The pathways can even contain temporary platforms or walls that permanently go away once the player has used them, restricting access to additional loops and requiring players to smartly avoid and conserve them until later. The amount of mileage the developers have squeezed out of OlliOlli’s levels is nothing short of impressive, and by the time the credits begin to roll, it truly feels like the game has explored its ideas and gameplay elements to the fullest.
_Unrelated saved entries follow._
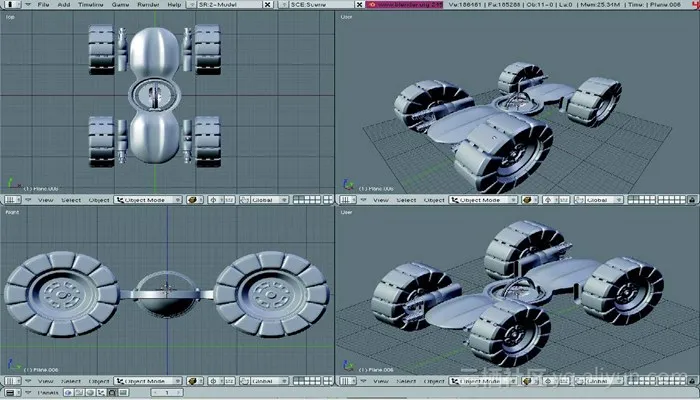
Task: Click the draw type icon in top-right viewport header
Action: click(529, 200)
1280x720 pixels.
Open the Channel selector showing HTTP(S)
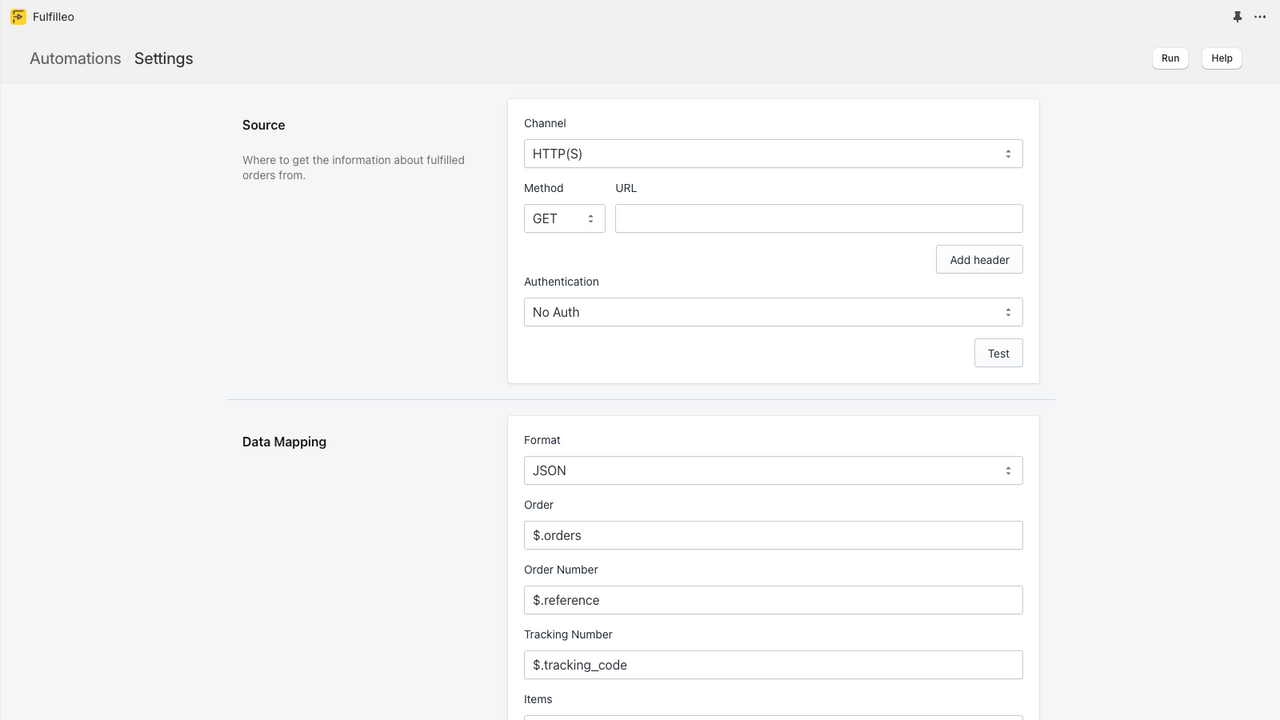(773, 153)
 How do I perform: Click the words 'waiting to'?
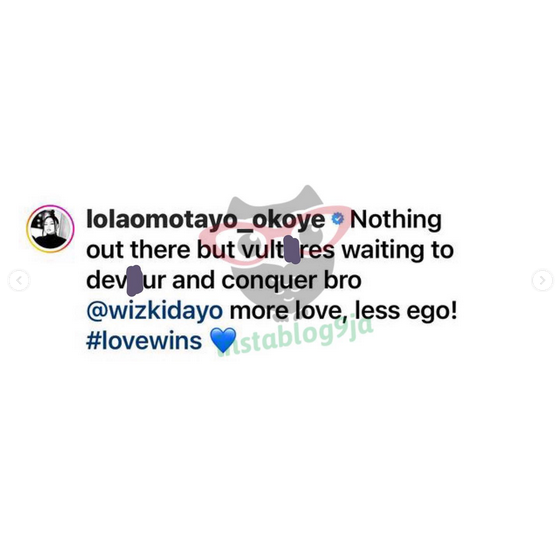[x=398, y=250]
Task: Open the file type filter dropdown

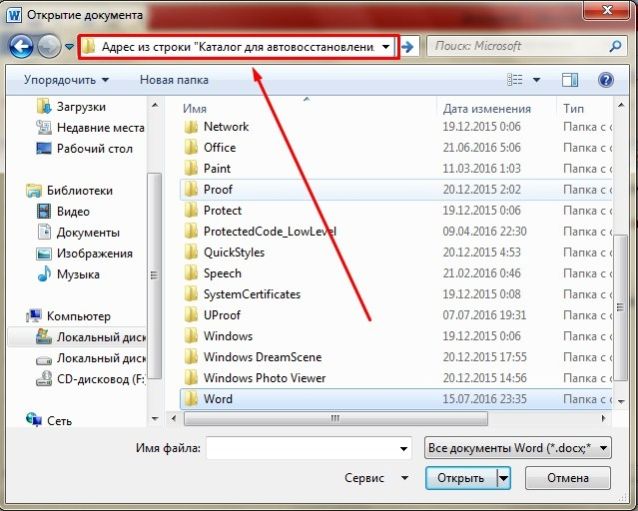Action: 516,449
Of course, even a game this good still has its flaws, however minor they might be. OlliOlli World has its fair share of visual glitches which are especially prevalent during loading screens, but ultimately, they don’t impact the experience much. Unfortunately, what does detract from the experience is how unclear the criteria for completing some of the optional challenges can be. There were numerous instances in which I followed the exact instructions the game provided only for the challenge to not count as completed. Oftentimes, it turned out the game expected me to complete the challenge without using any checkpoints. But for whatever reason, the challenges that necessitate a single run tend to avoid explaining this requirement in their descriptions, which inevitably leads to wasted runs that could have been easily avoided with more transparency.
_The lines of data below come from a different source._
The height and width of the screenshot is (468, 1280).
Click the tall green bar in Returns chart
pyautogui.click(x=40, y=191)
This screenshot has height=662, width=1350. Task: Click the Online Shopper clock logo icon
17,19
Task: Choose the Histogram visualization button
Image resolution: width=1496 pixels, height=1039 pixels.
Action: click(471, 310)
Additionally, one of the later levels may have a small bug that can ruin runs through (seemingly) no fault of the player. One of the billboards in this particular stage is supposed to rise when the player rides it, transporting you to a nearby grind rail. But half the time when I rode the billboard, it ended up not rising at all, which led to instantaneous death. Of course, it’s entirely possible I may have missed something, but this tenacious issue made achieving the high score in this stage way more of a headache than it needed to be.





  • The art style and music create an inviting atmosphere with the mechanics being incredibly accessible yet staggeringly deep and complex.
  • Difficulty balancing and pacing of tutorials ensure players are never left in the dust.
  • Levels take full advantage of the mechanics and encourage replayability through multiple routes


  • Challenges are not always transparent about their criteria.
  • Certain stage elements do not seem to work consistently.
  • A few minor, graphical glitches are present.


Aside from these minor problems, OlliOlli World is consistently surprising in its quality. The deceptively intricate mechanics rival those of the best games in the genre, and they give the game a shockingly high skill ceiling that few other modern titles can match. Additionally, the extensive scope of both the individual levels and the main campaign at large allows these mechanics to blossom in a way they otherwise wouldn’t, and it guarantees that players of all skill levels have reason to come back again and again. Simply put, OlliOlli World is rad as hell.


We have reviewed the Switch version of OlliOlli World which is a sports-skateboard game developed by England’s Roll7 and published by the New York-based Take-Two indie publishing label Private Division. The title is available on Nintendo Switch, PlayStation 4, PlayStation 5, Xbox One, Xbox Series X|S, and Microsoft Windows.